*WHAT TO PRODUCE:* Say how many of the lines below include the word "options". Only the number should be given.

Saved data entries
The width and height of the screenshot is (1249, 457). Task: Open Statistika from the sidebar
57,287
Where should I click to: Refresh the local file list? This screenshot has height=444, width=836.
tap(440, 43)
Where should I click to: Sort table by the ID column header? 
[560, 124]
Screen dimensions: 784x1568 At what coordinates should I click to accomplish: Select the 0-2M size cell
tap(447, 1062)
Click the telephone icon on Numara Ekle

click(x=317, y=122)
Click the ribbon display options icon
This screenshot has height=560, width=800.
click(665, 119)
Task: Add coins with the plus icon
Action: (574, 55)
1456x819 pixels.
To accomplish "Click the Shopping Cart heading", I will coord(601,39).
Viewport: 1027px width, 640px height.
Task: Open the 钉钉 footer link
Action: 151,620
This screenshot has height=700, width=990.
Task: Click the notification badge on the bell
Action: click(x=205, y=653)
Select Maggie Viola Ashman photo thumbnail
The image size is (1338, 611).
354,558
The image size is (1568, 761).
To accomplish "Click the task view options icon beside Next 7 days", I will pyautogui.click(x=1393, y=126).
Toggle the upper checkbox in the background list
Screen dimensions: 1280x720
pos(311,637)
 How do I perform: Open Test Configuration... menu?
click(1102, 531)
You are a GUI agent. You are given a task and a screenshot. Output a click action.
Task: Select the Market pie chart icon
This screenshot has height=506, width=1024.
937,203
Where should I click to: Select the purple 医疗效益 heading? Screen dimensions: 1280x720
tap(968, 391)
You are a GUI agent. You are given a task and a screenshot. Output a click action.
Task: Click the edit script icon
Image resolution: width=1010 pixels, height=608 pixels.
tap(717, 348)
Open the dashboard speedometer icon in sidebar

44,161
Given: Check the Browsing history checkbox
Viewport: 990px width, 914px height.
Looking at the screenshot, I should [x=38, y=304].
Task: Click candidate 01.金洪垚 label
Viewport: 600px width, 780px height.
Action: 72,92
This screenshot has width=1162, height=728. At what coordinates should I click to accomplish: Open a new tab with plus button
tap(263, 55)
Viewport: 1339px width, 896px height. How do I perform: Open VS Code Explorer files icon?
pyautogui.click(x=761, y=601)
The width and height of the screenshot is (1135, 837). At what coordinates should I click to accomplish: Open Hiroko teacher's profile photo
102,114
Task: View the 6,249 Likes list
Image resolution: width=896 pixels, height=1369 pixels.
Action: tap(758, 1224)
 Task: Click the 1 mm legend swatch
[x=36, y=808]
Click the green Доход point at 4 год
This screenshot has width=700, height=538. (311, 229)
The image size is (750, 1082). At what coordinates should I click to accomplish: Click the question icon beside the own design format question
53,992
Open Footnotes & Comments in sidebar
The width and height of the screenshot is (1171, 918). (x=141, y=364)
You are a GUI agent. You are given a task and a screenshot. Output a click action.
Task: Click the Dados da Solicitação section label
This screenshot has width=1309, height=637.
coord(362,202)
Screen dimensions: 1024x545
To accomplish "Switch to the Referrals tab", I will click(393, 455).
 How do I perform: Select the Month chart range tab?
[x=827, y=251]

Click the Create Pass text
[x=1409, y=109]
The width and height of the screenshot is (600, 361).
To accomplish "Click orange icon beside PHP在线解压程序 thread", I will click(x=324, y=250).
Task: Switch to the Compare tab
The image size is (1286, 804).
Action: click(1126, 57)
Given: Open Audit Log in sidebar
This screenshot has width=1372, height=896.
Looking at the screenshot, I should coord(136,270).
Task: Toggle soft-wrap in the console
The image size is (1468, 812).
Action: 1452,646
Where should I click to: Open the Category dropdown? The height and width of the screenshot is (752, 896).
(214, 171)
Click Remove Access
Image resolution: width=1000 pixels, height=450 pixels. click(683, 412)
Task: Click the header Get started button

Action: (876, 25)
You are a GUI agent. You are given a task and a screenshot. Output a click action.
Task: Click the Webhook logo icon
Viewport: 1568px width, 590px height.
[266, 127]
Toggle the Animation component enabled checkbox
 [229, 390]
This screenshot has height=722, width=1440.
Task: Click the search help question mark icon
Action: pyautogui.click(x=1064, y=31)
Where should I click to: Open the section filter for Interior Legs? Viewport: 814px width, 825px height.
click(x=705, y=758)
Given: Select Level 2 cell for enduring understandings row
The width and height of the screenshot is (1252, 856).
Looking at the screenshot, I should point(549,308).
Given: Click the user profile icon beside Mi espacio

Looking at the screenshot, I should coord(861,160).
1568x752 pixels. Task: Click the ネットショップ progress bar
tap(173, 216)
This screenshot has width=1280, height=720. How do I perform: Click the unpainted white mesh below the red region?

*EXERCISE RESULT:* 2